今日は歯科医師の小野寺です。
近年患者さんを診察しているととても歯ぎしりをされている方が多いなと感じる様になりました。
歯ぎしりとは
無意識のうちに食いしばったり、歯をこすり合わせたりしてしまうなど、上下の歯が不必要に接触している状態を歯ぎしり(ブラキシズム)という。
日中起きているときに生じるものと、眠っている間に生じるものがある。横方向にギリギリとこすり合わせるものをグライディング、上下の歯をぐっと噛みしめるものをクレンチングと呼ぶ。
歯ぎしりや食いしばりで上下の歯が触れ合っていると長時間にわたって歯や顎に力がかかり、歯や歯を支えている組織に負担がかかりお口の中などに症状が出てきます。
歯ぎしりの原因は
- 遺伝
- 飲酒、喫煙
- ストレス
- レム睡眠
- カフェイン
色々な原因が重なり、起こっているために原因を絞れないですし、解決法が少ないのが現状です。
診査、診断
- 睡眠中の歯ぎしりについては、朝起きたときに顎にこわばりや痛みを感じるか。
- 周囲の人から歯ぎしりをしていると言われたことがあるか。
- お口の中の歯のすり減り方の度合い。
- 頬に圧痕がないか。
- 顎の骨の過度な発達がないか。
- 顎関節に異常はないか。
問診と口腔内、顔貌の診査により歯ぎしりの有無と状態を診断していきます。
歯ぎしりすると悪いのか?
歯ぎしりをしていても全く症状なく経過している人もいれば、症状がある人もいます。
では症状がある場合にはどのように身体に影響が出るのでしょうか。
口腔内
- 歯ぎしりを続けると、多くは歯がすり減ってしまいます。
- また、歯が欠けたり、根っこから折れたりすることもあります。
- 歯ぎしりをするから、噛み合わせが悪くなる。
身体全体
- 全身でだるい感じが続く。
- 体調不良になりやすい。
- 頭痛がある。
今現在これらの症状がなくても将来的にこのような症状が出てくる可能性が有ります。
治療法
症状があまり無い場合→経過観察
症状がある場合→1、マウスピース
2、ボトックス注射
治療法があまり確立されていない病気です。
1、マウスピース
歯ぎしりから歯や顎骨を守る
就寝時に「ナイトガード」と呼ばれるマウスピースをつけます。
咬み合わせの問題はそれぞれ違うので、 ご自身の歯にぴったり合ったカスタムメイドのものを型を取り作製します。
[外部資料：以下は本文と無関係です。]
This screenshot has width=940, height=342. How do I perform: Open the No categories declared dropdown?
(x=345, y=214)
マウスピースを付けることで、歯ぎしりをしても直接歯に負荷がかからないため、歯の削れや、詰め物の破損などを防げます。
また、顎の関節に掛かる力が軽くなるため、顎関節症などを予防も可能です。
しかし、お口の中にマウスピースを付けて寝ることが患者さんにとっては違和感が強く出て寝ている間に外してしまったり、嘔吐反射があり装着できないケースなどがありますのでよくかかりつけの先生と相談されてから作成してください。
2、ボトックス注射
食物を食べるときに使われる筋肉を咬筋と言い、噛みしめや食いしばりなどが原因で咬筋が必要以上に発達する状態を咬筋肥大と言います。 咬筋肥大が長く続くと、顎の痛み、血行不良、ストレス、頭痛、肩こり、エラ張り、むくみなどの原因になる可能性があります。
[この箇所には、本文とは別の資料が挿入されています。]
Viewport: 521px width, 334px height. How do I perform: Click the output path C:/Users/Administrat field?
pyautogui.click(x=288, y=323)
ボトックス治療は肥大した咬筋にボツリヌストキシン注射をすることにより、咬筋の緊張を緩和しそれらの症状を改善させる治療法です。
どのような症状の方に有効か
- 歯ぎしり緩和
就寝時によく歯ぎしりをしていると言われる方。
- 歯の磨滅(すり減り)
歯ぎしりによって歯はだんだんすり減ってきます。
将来的に歯や歯の根っこそのものが割れてしまうことがあります。
- 詰め物の脱離・破損
咬む力が強いと歯の詰め物が外れたり、破損したりします。
セラミックの詰め物やインプラントをされている方は咬合圧をコントロールする必要があります。
- 頭痛・肩こり
歯を食いしばることで起こる肩こりや頭痛は改善できます。
- その他
笑った時に歯茎が気になる方(ガミースマイル)や口角拳上に効果があります。
ボトックス注射の方法
1、静脈内鎮静法を行います。
2、左右咬筋部にボトックス 注射(計50単位)。
3、4ヶ月後再度ボトックス 注射。
これをできれば何回か繰り返してもらいます。
そうすることで症状の緩和が見られます。
ボトックス注射のリスク
- 何回打つと歯ぎしりしなくなるのかが証明されていません。
- 注射後数日違和感や顎に痛みがあるかもしれませんがそれは元に戻ります。
- 自費診療になります。
当院でも2通りの方法がありますが基本的治療として始めはマウスピースをオススメして、症状の改善が見られない場合にはボトックス注射を行うようにしております。